2. Overlap paper towels on the counter and sprinkle with flour (this is a quick clean up method instead of using countertop).
3. Then in large bowl, pour flour.
4. Use a flat cheese grater and grate butter over the flour.
5. Use your hand in a circular motion to mix the butter in with flour.
6. Next, make a “well” in middle of flour/butter mixture with your fist.
7. Pour 1 ½ cups milk into “well.”
8. Mix flour and milk with your hand by moving hand in circular motion around bowl, don’t over mix. This is a “feel” type situation, and you don’t want dough to be too wet or too dry.
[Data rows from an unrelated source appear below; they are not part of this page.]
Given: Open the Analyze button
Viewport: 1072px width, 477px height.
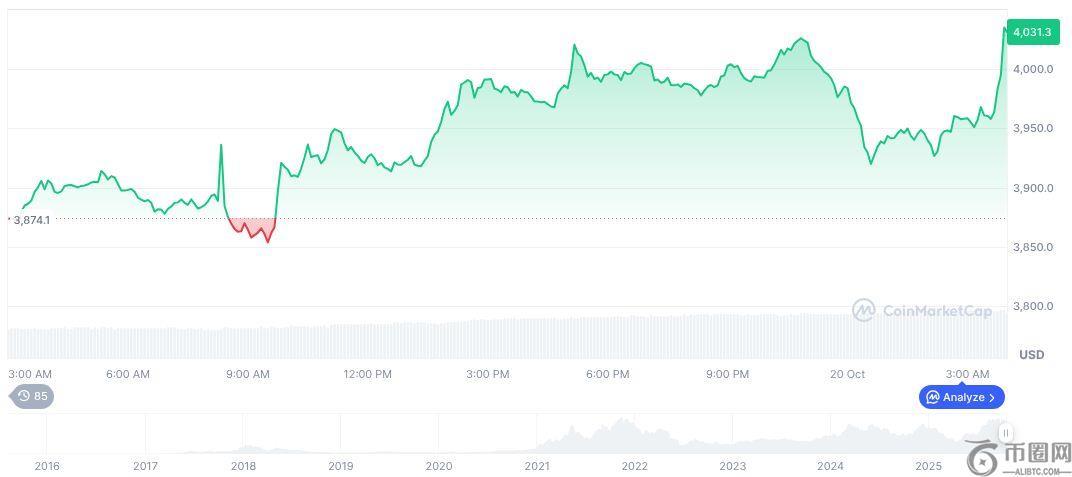Looking at the screenshot, I should [961, 397].
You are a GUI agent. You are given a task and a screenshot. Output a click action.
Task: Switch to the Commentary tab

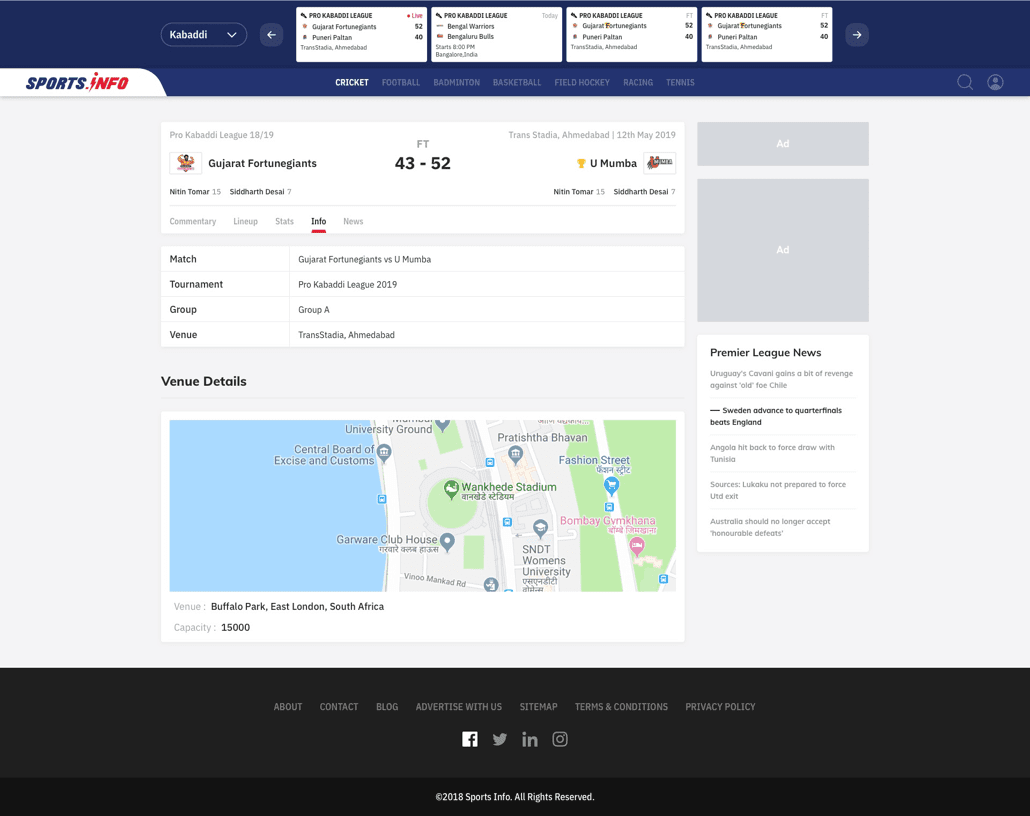[193, 221]
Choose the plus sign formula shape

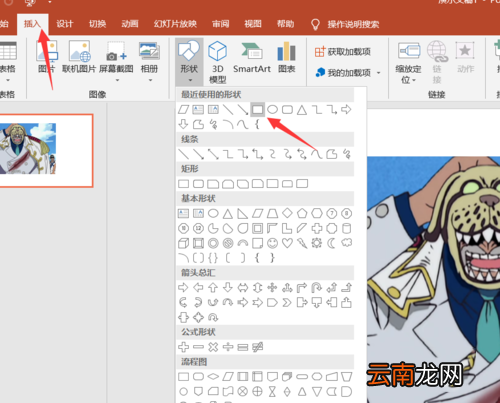click(x=183, y=347)
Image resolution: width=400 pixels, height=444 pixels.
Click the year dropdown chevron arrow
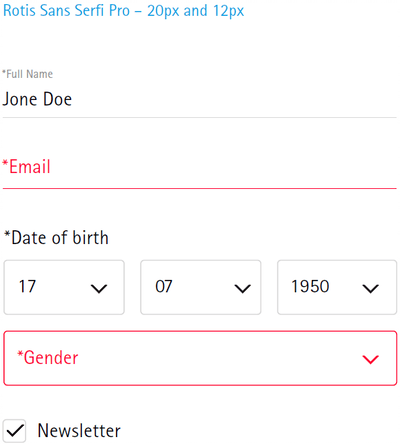point(370,288)
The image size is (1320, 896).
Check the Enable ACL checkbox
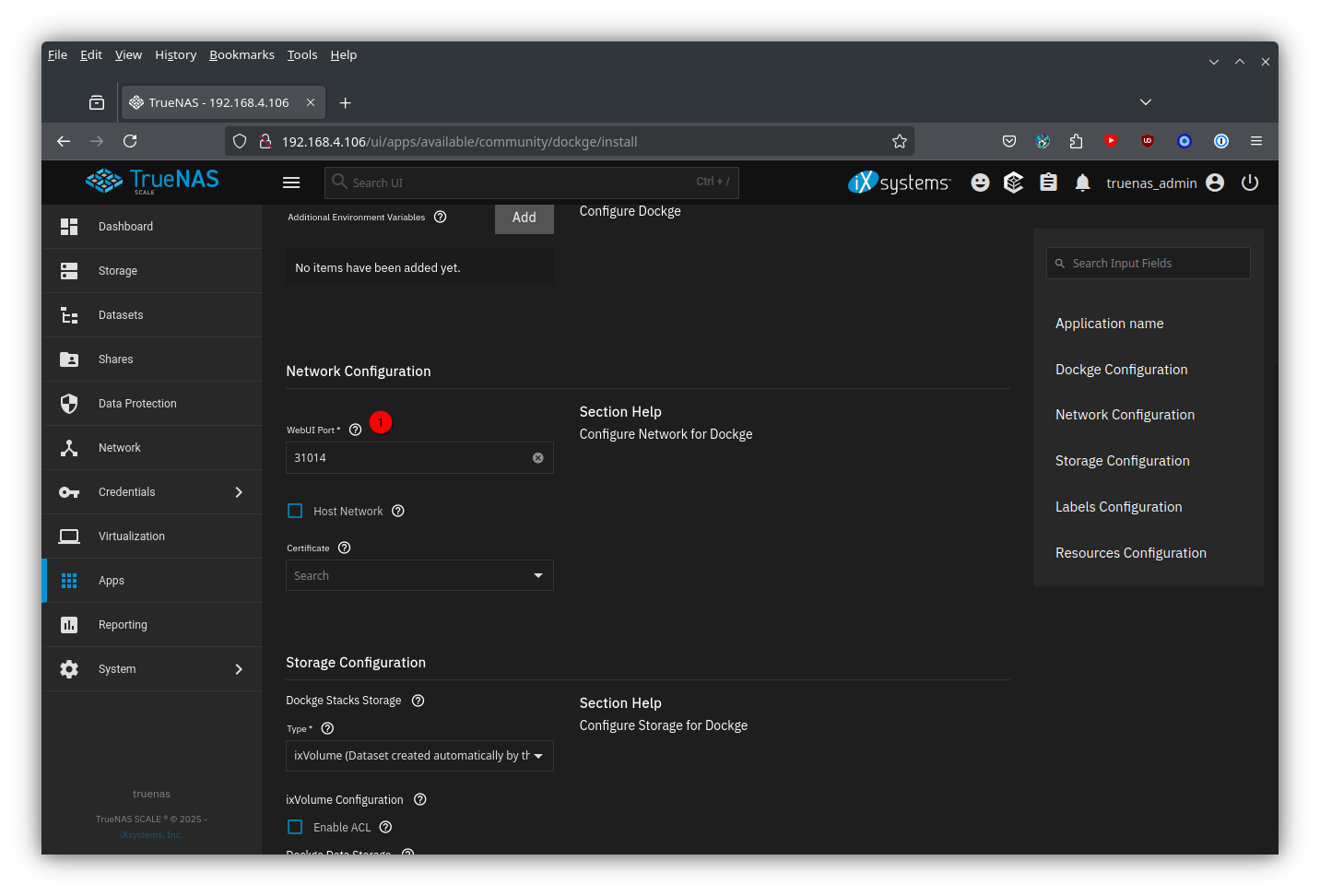point(295,827)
9. After you have it mixed, transfer dough to floured paper towel. Make a big ball with dough by dipping each side of the dough ball onto the flour on the paper towel.
10. Then, start to spread the dough out by pressing with hands, making sure that dough is about 1-1.5 inches thick.
11. Then, fold the dough in half 5 times.
12. You will have to spread dough out again during this process.
13. After the 5th fold, press dough out until it’s about 1-1.5 inches thick and cut out with biscuit cutter or using a wine glass.
14. Place on cookie sheet that has been slighting greases with a little olive oil. Make sure they touch when you place them together.
15. Pop in oven and bake for 20 minutes or until golden brown on top.
16. About 3 minutes before you take out of oven, brush with some butter on top.
DIrections for Chocolate Syrup
1. Pour 2 cups of sugar into a large pot. Cover with water and add alt. As mixture begins to boil, add cocoa and stir until dissolved. Watch carefully, as mixture may overflow while boiling. You may need to reduce heat or remove pot momentarily. Return syrup to boiling and add butter. Continue to stir until butter is melted. Add vanilla and let boil on high for approximately 40-45 minutes until desired consistency is reached – not too thick and not too thin. Serve over hot “homemade” biscuits. Syrup may be stored for up to 2 weeks in refrigerator.
NOTE: Syrup is also great for Hot Fudge Cake.